• **WORK TASK**:
Each line that includes the word "Select" should be copied from the records.

(SUPPLIED MATERIAL)

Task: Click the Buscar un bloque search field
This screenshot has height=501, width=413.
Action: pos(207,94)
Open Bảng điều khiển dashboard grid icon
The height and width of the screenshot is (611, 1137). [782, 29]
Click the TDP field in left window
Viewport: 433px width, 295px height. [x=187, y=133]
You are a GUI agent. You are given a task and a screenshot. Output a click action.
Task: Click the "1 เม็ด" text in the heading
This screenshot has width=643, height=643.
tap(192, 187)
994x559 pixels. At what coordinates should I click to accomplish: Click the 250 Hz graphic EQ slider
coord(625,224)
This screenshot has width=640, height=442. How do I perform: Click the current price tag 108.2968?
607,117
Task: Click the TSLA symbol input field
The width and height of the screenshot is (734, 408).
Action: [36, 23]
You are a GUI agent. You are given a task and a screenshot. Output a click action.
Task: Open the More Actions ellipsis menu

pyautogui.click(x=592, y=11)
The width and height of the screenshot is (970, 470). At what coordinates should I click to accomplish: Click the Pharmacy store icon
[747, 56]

(End SUPPLIED MATERIAL)
(SUPPLIED MATERIAL)

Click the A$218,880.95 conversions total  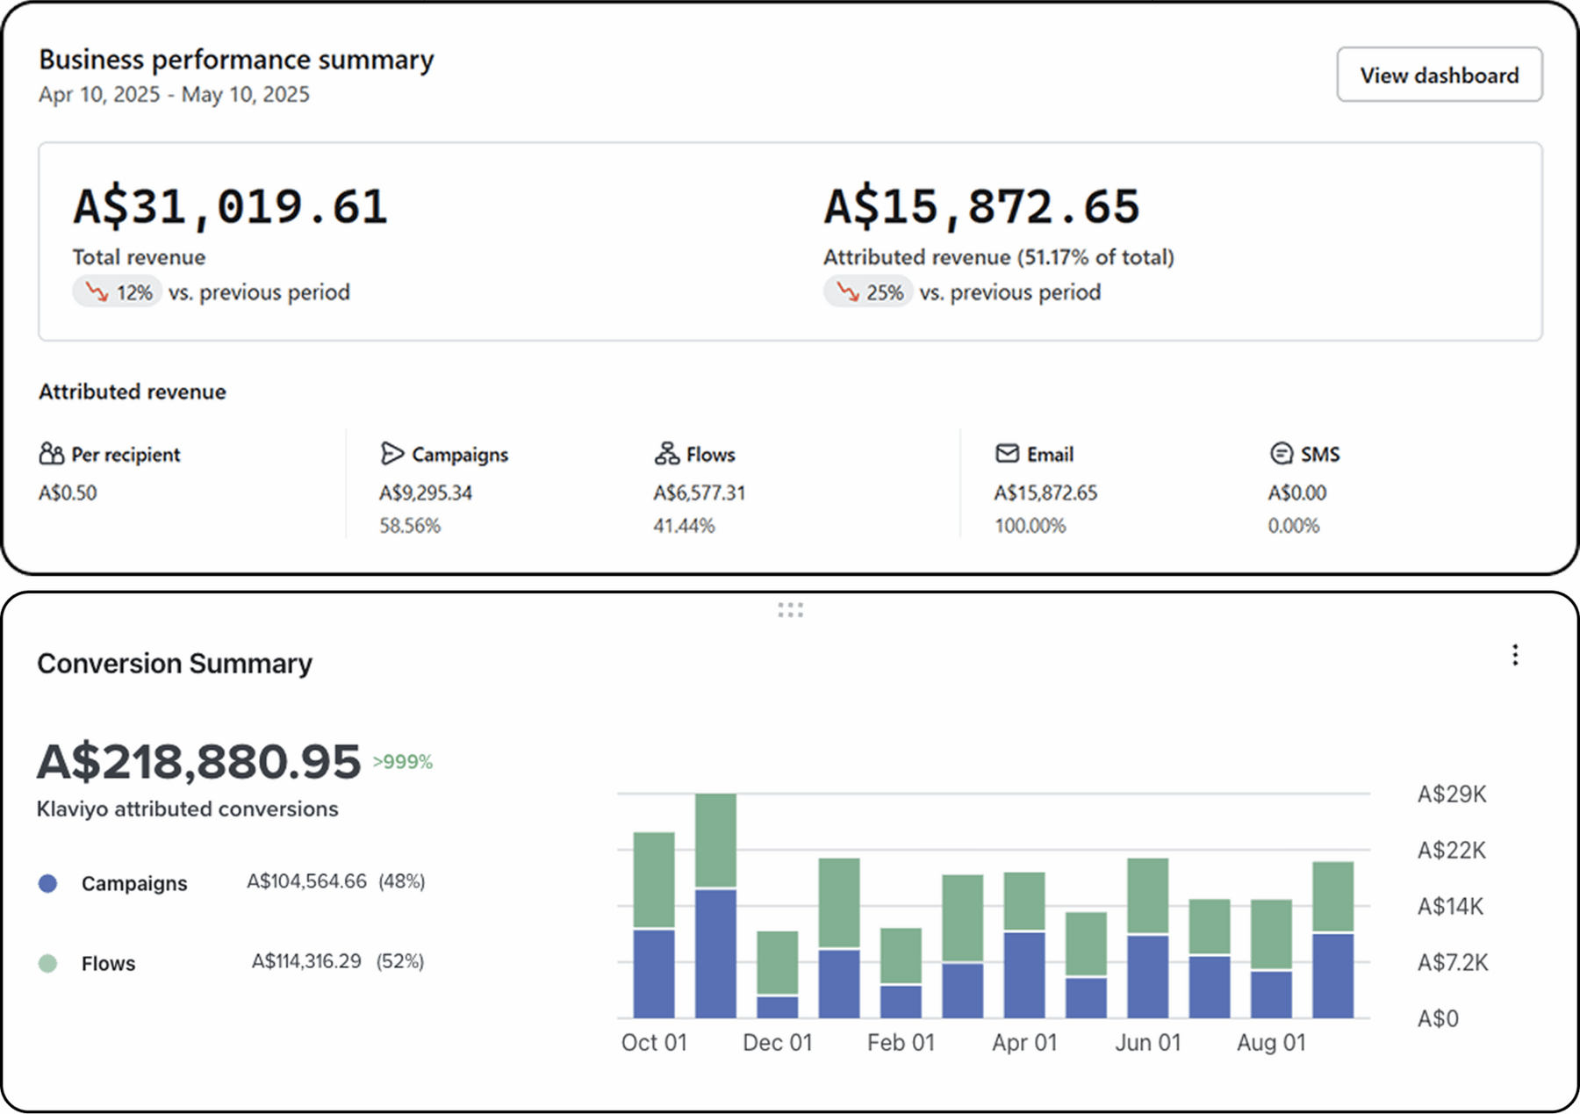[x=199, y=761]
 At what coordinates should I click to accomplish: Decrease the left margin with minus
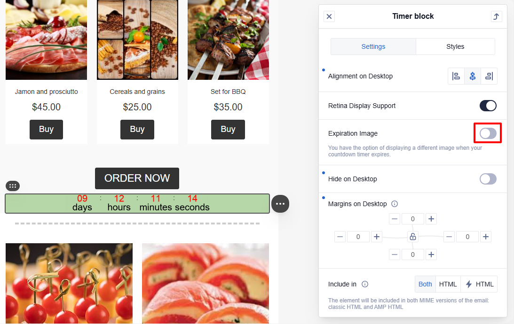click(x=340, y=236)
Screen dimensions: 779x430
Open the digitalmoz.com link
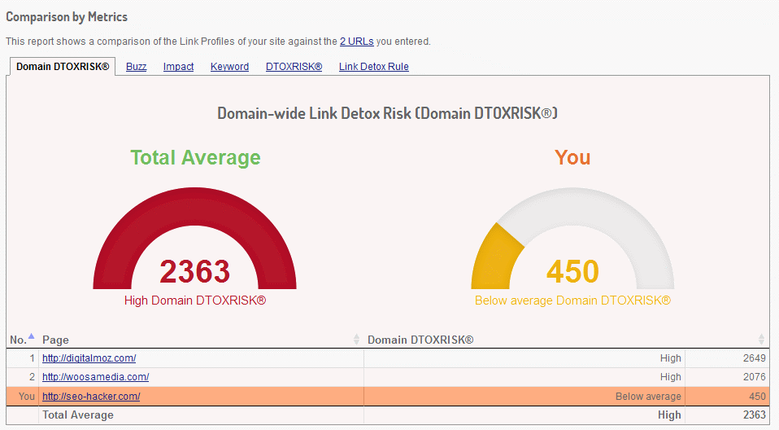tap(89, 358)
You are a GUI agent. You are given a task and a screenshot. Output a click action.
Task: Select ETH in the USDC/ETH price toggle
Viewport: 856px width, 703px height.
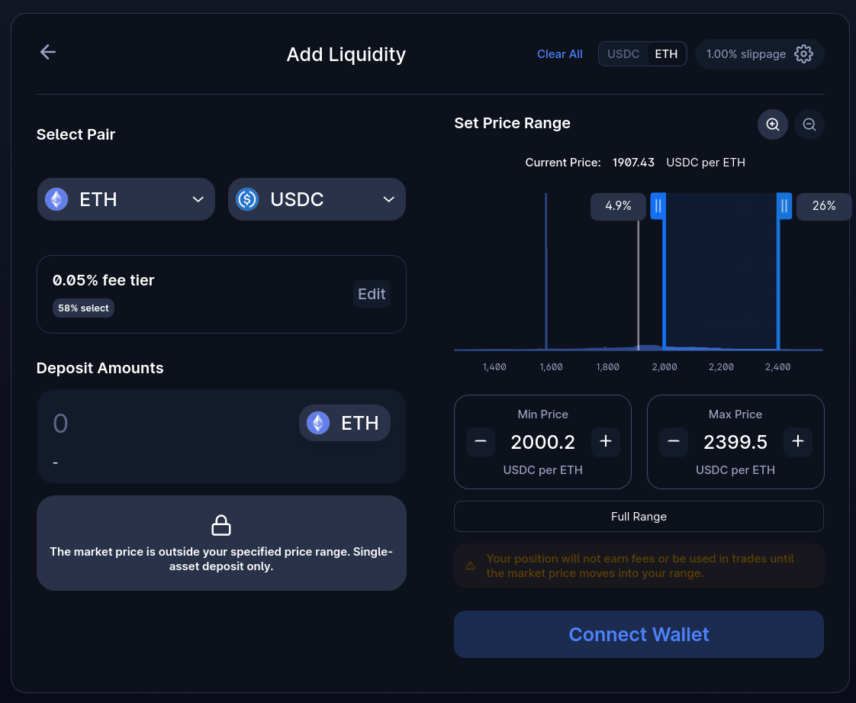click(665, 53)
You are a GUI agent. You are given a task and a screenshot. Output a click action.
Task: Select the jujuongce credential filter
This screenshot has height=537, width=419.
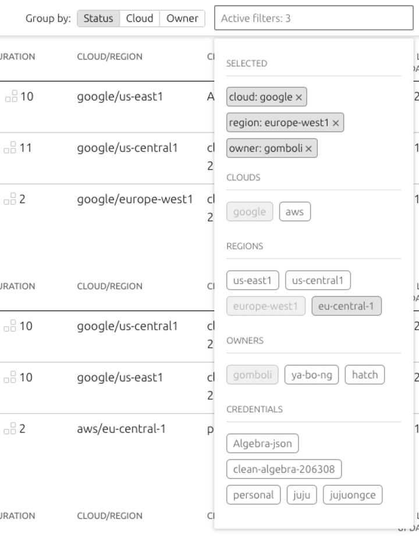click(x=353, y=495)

(End SUPPLIED MATERIAL)
(SUPPLIED MATERIAL)

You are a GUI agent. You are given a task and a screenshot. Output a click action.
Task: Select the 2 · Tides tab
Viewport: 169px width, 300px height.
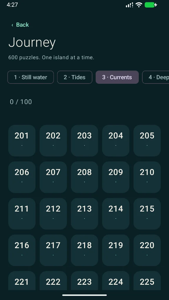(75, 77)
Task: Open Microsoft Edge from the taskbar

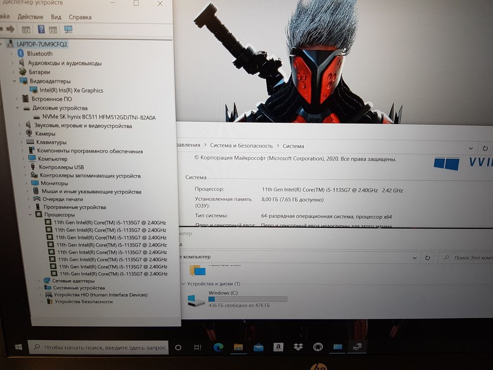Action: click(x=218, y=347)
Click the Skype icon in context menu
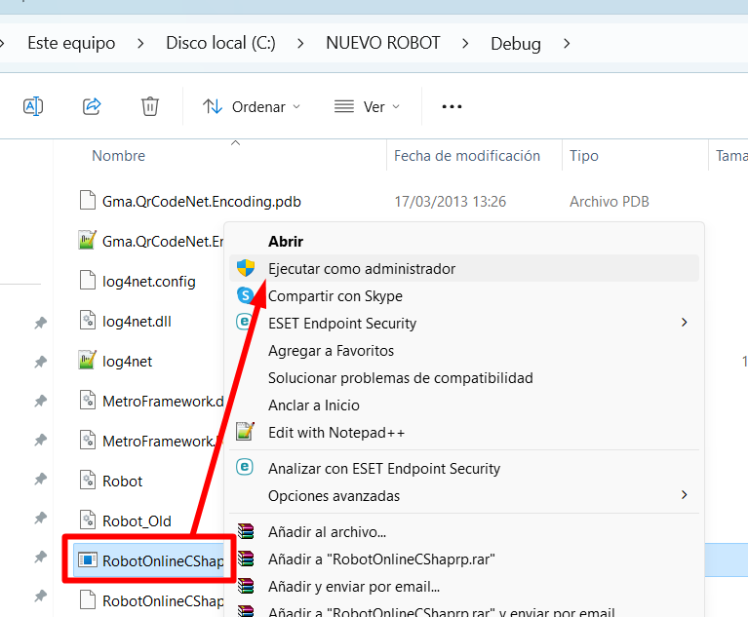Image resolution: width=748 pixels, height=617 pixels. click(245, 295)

(End SUPPLIED MATERIAL)

• **RESPONSE TO THE EXERCISE**:
Task: Select ETH in the USDC/ETH price toggle
Task: Select the jujuongce credential filter
Task: Select the 2 · Tides tab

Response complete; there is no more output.